▸ TRY IT: Look through the entries. Copy each line that has the word "computer".

---

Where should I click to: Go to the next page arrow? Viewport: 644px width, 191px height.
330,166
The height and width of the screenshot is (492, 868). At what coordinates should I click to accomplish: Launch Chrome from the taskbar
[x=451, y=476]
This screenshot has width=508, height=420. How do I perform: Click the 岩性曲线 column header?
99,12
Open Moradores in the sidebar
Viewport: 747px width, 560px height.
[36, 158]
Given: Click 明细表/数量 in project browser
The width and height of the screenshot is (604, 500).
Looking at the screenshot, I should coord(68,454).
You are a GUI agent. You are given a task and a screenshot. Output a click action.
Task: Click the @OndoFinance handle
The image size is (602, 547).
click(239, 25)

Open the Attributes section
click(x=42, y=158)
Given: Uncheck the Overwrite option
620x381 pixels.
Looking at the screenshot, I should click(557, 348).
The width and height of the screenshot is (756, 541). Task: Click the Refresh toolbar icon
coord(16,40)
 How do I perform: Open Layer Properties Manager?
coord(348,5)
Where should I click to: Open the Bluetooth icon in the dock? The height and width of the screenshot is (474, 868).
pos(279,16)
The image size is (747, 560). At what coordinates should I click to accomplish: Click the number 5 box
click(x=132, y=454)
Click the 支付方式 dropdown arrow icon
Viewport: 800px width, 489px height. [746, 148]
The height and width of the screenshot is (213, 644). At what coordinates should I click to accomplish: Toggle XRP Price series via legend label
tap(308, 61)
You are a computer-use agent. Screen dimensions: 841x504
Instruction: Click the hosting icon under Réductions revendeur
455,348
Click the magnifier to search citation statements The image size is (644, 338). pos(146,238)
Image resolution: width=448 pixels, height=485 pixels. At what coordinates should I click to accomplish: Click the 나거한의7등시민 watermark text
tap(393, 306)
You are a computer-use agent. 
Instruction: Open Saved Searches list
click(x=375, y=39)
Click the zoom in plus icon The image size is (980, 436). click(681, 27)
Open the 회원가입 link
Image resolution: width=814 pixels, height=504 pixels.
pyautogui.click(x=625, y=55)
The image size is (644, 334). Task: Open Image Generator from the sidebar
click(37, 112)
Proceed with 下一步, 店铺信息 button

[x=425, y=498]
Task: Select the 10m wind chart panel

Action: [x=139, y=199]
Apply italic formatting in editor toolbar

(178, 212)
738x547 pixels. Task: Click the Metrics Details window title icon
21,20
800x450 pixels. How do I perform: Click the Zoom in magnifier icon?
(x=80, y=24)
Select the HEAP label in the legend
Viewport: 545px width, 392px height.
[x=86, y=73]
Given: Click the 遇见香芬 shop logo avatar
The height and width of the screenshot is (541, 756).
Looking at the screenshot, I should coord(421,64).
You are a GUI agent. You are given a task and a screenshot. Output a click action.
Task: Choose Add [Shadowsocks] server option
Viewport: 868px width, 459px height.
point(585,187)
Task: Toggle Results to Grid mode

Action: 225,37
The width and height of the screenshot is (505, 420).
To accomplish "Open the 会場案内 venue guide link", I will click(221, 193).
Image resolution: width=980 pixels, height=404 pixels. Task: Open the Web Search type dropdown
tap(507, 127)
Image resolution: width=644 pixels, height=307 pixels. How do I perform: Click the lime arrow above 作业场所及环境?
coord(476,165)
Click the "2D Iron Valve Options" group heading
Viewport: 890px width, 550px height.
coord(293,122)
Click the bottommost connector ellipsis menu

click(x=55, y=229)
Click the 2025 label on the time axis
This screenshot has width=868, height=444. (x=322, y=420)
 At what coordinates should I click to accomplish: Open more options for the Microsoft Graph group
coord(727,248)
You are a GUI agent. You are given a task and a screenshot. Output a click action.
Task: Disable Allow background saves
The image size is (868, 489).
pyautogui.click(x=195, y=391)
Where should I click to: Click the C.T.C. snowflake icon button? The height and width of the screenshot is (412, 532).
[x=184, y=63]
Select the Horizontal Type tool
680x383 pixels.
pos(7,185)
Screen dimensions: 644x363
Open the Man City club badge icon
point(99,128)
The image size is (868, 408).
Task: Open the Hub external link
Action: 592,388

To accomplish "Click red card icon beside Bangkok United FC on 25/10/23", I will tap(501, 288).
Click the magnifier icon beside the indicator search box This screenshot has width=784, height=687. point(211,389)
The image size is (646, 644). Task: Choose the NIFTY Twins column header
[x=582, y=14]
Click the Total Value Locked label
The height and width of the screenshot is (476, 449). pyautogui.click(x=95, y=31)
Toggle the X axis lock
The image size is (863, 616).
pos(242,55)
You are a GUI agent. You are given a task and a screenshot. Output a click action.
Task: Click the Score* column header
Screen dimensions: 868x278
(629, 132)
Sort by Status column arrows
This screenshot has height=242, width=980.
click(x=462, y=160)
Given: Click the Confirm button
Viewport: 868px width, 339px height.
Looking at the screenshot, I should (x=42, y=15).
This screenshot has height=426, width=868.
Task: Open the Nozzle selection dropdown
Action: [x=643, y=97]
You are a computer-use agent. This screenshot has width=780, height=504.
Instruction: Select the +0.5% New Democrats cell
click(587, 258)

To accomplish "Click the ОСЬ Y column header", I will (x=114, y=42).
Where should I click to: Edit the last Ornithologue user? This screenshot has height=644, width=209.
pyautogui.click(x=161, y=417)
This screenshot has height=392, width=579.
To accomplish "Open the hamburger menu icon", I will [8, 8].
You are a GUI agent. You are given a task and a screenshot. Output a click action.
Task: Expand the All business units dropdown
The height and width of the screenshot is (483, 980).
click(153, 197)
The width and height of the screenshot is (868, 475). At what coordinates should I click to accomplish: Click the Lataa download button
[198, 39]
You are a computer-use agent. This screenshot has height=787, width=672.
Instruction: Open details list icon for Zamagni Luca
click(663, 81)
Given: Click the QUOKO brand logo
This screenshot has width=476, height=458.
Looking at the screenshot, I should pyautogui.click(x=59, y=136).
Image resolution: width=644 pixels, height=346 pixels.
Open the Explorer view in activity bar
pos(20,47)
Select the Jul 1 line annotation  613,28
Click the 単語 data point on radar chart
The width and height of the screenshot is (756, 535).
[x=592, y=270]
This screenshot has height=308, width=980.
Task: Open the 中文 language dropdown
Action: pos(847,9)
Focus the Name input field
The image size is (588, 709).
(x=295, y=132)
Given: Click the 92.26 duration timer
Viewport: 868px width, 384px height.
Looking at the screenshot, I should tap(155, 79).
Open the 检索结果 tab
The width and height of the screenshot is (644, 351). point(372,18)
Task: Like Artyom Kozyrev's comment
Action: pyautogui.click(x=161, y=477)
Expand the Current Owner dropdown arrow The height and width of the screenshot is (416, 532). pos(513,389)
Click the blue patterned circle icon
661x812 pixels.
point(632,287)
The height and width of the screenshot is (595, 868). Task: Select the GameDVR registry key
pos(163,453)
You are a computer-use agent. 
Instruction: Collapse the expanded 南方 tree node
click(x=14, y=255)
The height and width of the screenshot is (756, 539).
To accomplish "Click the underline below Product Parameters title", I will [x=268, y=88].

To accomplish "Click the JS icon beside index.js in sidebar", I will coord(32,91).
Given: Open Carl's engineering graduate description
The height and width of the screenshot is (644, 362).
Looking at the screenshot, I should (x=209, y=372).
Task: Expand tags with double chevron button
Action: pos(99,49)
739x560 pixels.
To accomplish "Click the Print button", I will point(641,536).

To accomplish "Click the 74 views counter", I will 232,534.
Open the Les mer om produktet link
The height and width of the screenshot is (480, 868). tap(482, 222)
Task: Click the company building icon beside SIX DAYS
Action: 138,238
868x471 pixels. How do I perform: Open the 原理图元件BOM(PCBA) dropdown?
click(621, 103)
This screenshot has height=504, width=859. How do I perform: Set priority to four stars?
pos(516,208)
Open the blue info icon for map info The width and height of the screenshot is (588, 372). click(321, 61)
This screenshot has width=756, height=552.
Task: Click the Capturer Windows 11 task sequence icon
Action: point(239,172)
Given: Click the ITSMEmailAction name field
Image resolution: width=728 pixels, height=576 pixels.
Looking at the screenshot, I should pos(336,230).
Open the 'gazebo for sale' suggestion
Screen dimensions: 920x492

---

▸ TASK RESULT:
You are a computer-use agent. Screen dimensions: 841x504
You are a computer-use agent. 
You are a computer-use agent. This screenshot has width=780, height=504.
You are a computer-use agent. This screenshot has height=787, width=672.
You are a computer-use agent. 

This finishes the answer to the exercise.